Starting his youth career at Wyoming on the Central Coast, Matt signed his first senior contract with Central Coast Lightning. After one season with the Lightning, he was signed by the Central Coast Mariners and spent 8 season playing for them, with a brief unsuccessful spell in South Korea.
In August of 2015 he signed for Sydney FC. Then in the 2017/18 season the unthinkable happened. Matt Simon came on as a substitute against his former club. He scored. It put Sydney FC 2-1 ahead at the tail end of the game. Now instead of muting his celebration, Matt goes off and celebrates the goal. Moment later, he scored a second goal and celebrated. Again.
You may be thinking, so what? Well here’s the confusing part, Matt Simon rejoined the Central Coast Mariners for the next season and was promoted to club captain. Then on the 1st of December, when playing against Sydney FC, he scored, and wait for it, he decided not to celebrate…
I am as dumbfounded as you.
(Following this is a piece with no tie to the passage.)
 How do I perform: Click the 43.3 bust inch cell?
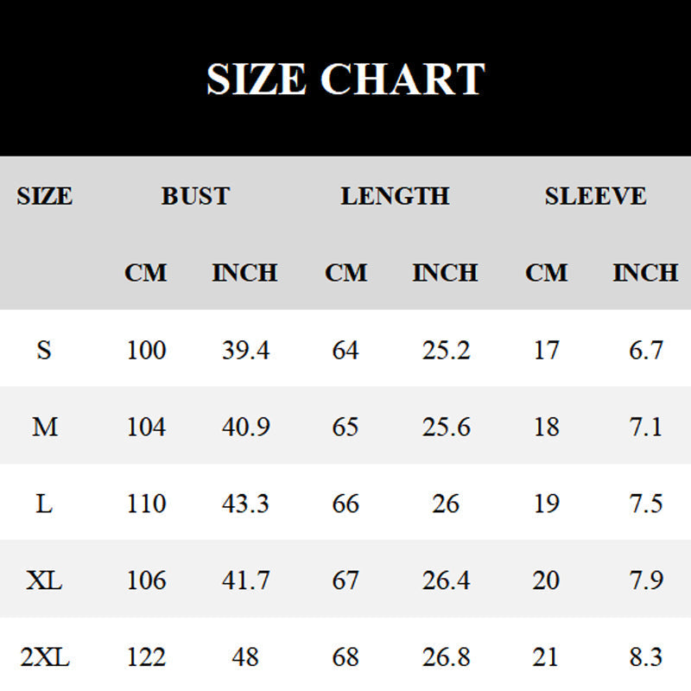(245, 504)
Yes, the Mariners let him go after his contract ended, but they gave him the opportunity to play football at the highest level in Australia. Does that not mean anything? After spending the majority of his playing career at the Mariners, one would assume they inherently deserve an ounce of respect? I guess not.
Now there are many examples that come to mind of times that players have chosen to celebrate or mute their celebration against former clubs. But the point that I am trying to make is that as a player, showing respect to the club that helped in making you who you are today should be something that is never forgotten or taken for granted.